Regeneration is the process of restoring the activity of the catalyst by removing coke from its surface. It also involves the recovery of the physical properties of the catalyst. Regeneration of hydrotreating catalysts is essential because of the significant rise of hydroprocessing catalyst volumes, reduced life cycle due to increased feed severity, environmental concerns related to the disposal of spent catalysts, and above all the financial benefits related to regeneration. In this blog, I have discussed general aspects of the regeneration of hydrotreating catalysts.

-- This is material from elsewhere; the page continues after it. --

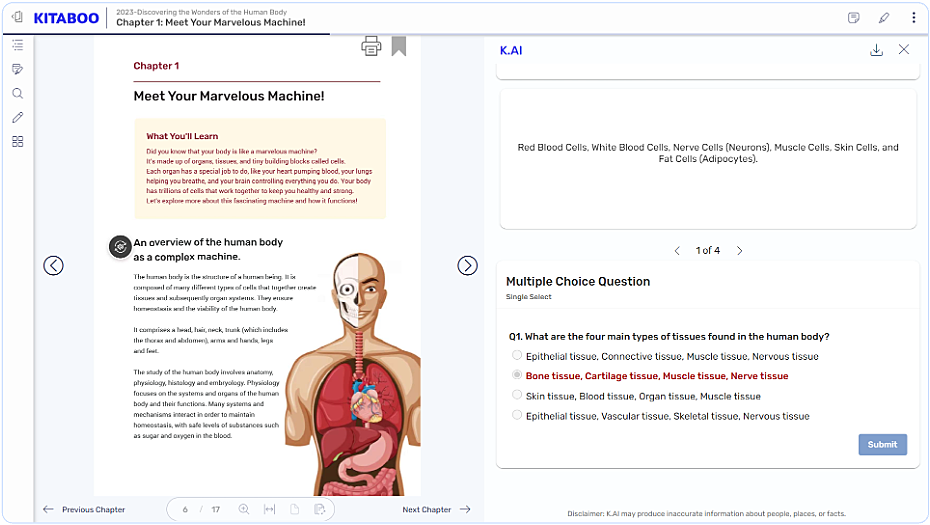
Task: Go to Previous Chapter
Action: pos(84,509)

Once the catalyst has completed its life, indicated by the end of run operating conditions and high differential pressure is considered as a “spent catalyst” and is removed from the process. Spent catalyst, depending upon the operation severity is either sent for regeneration or treated for metals recovery.

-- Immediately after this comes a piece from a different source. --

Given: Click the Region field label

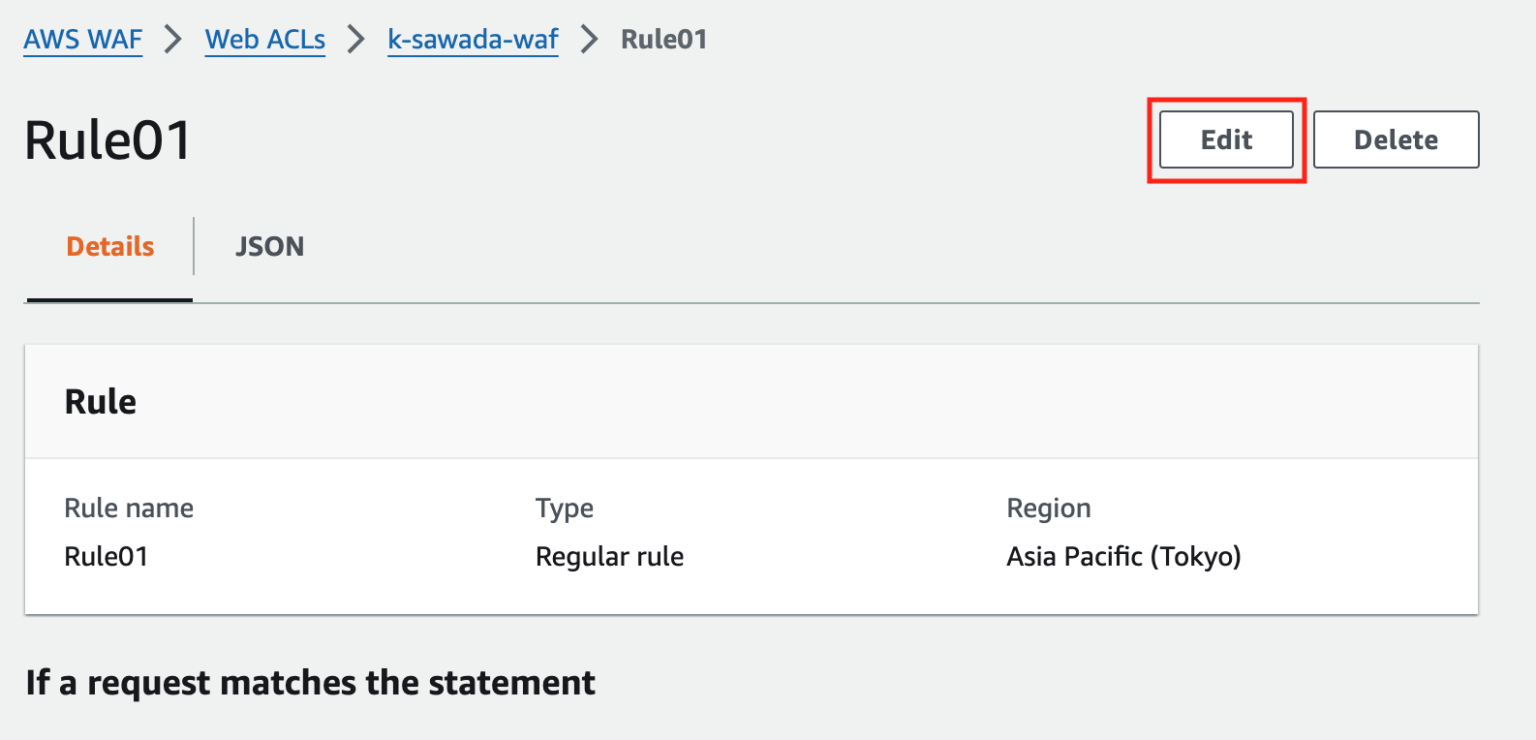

Regeneration of hydrotreating catalysts can be in-situ (at the plant site) or ex-situ (away from the plant site) but ex-situ (off-site) regeneration is preferred because of high catalyst recovery, experienced and professional staff availability, downtime, controlled burning of coke, minimum damage to pore structure and fewer environmental issues. A spare batch of catalyst is required for sending the catalyst for off-site regeneration.

The average life cycle of hydrotreating catalysts is 3~5 years depending upon the service and operating conditions. Spent hydrotreating catalysts can be regenerated up to 3 times for less severe operations and 1~2 times for high severity conditions. The catalyst containing coke can easily be regenerated as compared to the catalyst that has been poisoned with metals. Spent catalyst contains up to 25 % carbon and a maximum of 5 % of metal contaminants (vanadium, iron, arsenic, silica, sodium). Metals contaminants are the precursors that restrict the maximum recovery of the catalyst.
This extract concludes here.